◆ PROBLEM TO WORK ON: A faithful copy of the listing below is needed, with its pictures left out.
[Opening RECORDED INFORMATION section]
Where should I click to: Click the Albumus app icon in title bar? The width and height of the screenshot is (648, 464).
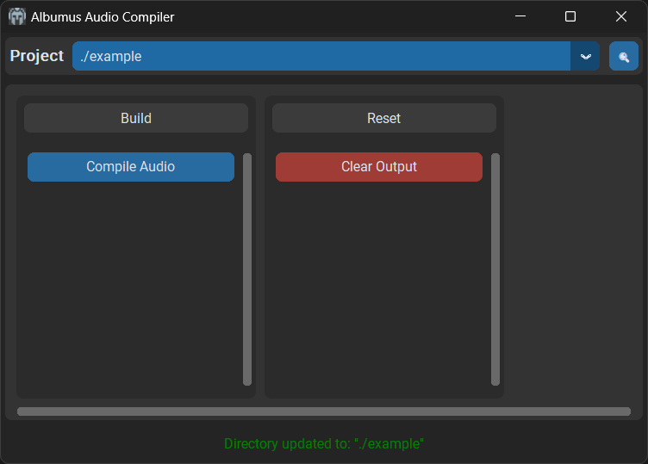coord(17,16)
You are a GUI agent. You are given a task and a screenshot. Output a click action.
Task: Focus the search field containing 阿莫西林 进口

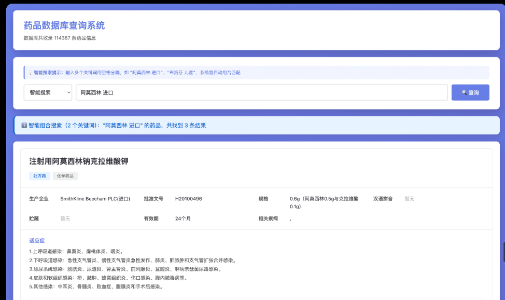[x=261, y=92]
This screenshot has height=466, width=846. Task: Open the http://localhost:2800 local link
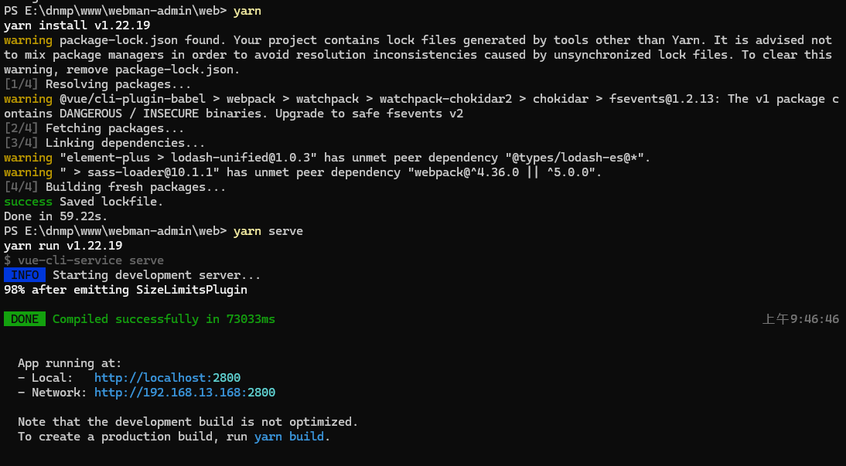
[Closing RECORDED INFORMATION section]
◆ REPLY:
Where should I click to: Click the Albumus app icon in title bar? The width and height of the screenshot is (648, 464).
coord(17,16)
You are a GUI agent. You are given a task and a screenshot. Output a click action.
Task: Focus the search field containing 阿莫西林 进口

[x=261, y=92]
This screenshot has height=466, width=846. Task: Open the http://localhost:2800 local link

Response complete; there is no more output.